Elden Ring's developers know most players use guides, but still try to cater to those who go in blind: 'If they can't do it, then there's some room for improvement on our behalf'
From the start you can kind of go where it points you. It will try to teach you without words "you don't have to fight everything you see." You can just go around things.
There's like 3 or 4 little side areas right near the start. The map kind of points you north to a big castle, but you can fuck off to the southern area if you want. Or go to the horrible wasteland. Or figure out how to skip the whole castle and go to the big lake area. Or skip that, too, and go to the nice autumn area. Lots of choices. Not linear.
Okay awesome. Thanks, I think I'm going to try it.
I definitely hated the controls and confining movement of dark souls 1 when I tried it, but maybe I'll enjoy the more rapid response of a modern open world type thing.
I hope you like it. The controls are a refinement of ds1, but they're basically the same joysticks for movement + camera, shoulder buttons for hands.
Some last advice from me:
you don't have to kill everything. You can often just walk away or run past.

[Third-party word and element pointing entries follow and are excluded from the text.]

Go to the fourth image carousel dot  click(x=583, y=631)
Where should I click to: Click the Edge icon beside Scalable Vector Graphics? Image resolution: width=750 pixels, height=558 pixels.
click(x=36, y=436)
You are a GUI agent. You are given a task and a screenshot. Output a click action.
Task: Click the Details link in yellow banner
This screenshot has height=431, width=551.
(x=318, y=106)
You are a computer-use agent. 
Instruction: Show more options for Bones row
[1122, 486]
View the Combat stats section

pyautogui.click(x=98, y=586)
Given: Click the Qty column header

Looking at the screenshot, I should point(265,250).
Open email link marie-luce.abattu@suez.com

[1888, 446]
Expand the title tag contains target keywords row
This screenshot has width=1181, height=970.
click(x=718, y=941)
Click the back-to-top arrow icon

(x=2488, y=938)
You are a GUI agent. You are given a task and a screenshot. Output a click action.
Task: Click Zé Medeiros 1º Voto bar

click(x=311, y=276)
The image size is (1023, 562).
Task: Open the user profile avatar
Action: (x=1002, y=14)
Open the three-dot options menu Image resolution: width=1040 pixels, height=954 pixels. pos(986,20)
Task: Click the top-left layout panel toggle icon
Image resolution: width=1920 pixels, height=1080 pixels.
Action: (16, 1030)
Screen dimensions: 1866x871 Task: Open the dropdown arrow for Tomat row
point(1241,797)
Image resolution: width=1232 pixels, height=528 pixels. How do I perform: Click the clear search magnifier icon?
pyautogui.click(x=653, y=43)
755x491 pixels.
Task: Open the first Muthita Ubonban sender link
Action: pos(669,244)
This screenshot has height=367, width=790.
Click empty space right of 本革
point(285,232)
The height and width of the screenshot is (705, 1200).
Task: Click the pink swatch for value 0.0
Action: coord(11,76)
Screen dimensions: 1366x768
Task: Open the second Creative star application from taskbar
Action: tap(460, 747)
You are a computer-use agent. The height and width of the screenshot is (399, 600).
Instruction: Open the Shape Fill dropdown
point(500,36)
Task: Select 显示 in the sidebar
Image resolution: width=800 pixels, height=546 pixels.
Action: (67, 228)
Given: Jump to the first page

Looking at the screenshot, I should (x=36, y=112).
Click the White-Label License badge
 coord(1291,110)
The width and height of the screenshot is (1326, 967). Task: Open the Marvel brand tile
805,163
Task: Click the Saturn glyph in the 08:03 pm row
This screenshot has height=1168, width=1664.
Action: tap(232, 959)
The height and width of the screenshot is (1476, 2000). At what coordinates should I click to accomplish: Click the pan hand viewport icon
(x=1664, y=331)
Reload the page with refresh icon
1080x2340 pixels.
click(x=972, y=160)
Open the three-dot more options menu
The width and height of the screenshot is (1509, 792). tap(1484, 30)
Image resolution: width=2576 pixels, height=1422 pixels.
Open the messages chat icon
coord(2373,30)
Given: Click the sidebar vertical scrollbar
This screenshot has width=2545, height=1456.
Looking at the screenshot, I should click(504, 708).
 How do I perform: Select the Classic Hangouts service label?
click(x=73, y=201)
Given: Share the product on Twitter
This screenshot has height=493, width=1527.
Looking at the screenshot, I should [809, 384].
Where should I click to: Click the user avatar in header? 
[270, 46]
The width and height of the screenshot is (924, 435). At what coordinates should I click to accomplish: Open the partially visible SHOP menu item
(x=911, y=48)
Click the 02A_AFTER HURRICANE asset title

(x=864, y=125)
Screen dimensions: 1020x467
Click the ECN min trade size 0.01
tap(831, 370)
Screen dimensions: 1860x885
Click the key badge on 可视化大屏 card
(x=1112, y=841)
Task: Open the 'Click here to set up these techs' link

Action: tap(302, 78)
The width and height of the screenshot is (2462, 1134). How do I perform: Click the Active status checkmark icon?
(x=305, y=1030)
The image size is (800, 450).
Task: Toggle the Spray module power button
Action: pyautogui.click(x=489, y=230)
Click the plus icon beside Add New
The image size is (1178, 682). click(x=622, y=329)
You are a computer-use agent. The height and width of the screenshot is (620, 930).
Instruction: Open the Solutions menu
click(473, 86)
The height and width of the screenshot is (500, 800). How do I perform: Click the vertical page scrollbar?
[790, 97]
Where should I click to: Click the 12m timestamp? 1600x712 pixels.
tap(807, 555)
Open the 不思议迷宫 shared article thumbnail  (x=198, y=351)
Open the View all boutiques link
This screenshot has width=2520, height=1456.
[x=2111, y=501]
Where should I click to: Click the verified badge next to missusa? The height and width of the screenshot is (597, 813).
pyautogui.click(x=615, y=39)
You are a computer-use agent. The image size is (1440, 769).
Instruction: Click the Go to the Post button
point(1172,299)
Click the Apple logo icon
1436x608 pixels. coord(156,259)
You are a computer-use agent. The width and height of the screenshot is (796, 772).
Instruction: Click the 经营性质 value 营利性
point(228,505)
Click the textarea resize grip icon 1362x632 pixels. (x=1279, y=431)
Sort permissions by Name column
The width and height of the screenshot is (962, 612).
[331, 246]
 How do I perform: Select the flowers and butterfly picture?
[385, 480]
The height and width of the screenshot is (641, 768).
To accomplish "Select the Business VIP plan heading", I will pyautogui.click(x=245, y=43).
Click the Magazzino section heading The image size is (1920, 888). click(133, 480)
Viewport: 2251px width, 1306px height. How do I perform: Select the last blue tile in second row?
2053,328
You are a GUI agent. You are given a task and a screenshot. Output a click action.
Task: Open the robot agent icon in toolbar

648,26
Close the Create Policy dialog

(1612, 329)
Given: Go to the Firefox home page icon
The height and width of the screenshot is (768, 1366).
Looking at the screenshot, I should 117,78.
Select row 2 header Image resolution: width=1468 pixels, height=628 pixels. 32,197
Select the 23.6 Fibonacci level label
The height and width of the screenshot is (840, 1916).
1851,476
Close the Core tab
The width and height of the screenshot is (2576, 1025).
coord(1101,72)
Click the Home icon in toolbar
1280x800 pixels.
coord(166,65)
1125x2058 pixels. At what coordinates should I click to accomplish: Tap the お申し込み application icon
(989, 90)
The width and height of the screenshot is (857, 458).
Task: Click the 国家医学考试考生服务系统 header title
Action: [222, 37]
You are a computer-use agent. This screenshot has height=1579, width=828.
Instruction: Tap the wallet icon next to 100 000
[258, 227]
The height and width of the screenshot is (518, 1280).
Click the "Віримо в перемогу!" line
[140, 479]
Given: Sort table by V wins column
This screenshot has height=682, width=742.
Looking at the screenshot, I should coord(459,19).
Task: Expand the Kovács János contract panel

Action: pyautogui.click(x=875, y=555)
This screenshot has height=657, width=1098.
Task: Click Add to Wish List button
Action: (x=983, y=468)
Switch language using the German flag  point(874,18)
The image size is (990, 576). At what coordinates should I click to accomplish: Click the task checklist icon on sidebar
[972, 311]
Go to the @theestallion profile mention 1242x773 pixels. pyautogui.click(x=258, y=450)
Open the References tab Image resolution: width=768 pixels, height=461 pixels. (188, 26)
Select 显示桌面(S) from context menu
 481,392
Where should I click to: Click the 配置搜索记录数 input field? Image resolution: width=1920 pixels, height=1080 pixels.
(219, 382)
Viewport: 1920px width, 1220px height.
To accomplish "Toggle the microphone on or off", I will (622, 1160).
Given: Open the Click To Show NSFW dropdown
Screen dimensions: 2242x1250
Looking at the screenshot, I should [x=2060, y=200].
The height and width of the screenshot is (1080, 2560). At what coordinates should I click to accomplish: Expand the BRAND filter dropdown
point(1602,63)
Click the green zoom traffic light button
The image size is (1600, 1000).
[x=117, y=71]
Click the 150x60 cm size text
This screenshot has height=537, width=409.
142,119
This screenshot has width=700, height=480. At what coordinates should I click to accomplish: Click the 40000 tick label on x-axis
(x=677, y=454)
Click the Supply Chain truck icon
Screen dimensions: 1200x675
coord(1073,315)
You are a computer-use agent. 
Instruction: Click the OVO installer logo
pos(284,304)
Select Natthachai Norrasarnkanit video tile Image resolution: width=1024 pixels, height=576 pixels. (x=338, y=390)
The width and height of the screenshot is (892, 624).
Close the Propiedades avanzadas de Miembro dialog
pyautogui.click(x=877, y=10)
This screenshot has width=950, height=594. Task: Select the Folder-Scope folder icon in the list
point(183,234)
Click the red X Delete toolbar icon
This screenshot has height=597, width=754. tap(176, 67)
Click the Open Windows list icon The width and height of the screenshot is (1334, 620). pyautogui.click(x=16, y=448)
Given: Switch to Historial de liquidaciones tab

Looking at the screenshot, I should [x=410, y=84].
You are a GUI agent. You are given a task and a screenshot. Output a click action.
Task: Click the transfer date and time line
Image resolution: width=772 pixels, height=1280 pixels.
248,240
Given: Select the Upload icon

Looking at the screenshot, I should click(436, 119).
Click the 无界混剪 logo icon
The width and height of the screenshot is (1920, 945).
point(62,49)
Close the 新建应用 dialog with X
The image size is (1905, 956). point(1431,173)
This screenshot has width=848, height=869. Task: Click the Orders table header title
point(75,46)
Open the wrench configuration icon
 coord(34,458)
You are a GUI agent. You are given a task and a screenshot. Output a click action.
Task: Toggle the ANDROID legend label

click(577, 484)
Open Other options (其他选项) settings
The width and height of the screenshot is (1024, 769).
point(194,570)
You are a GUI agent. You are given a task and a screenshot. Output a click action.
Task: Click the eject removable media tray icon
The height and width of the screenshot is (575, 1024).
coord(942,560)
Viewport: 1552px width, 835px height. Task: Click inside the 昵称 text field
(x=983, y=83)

you can almost always leave and come back later after leveling up, improving your equipment, or just clearing your head.
read item descriptions
pay attention to the UI. When you look at a weapon, it will tell you what stats you need for it and what stats increase its damage.
read the help text for the UI. I think you push select and move the cursor around to get the explainers.
HP is the most important thing. Don't neglect it when leveling up. Stamina is also important. There are a lot of videos online of people getting one shot by bosses because they have like the minimum possible HP. Don't do that.
dying doesn't really matter. It feels bad, but you get used to it.
Not inventory load, but equipment load. You can carry whatever you want with you, but each piece of armor, each weapon, and each ring has its own weight. You have an equipment weight value, and you can go up to a percent (different in every bloody game, it feels like, but usually around 50%) that you can "light roll", then another threshold between the two where you can "medium roll" - a bit slower, less invulnerability, less movement. Over that you fat roll, and no one likes fat rolls.
Essentially, you can carry the whole world with you, you just have to pick what you're actively using.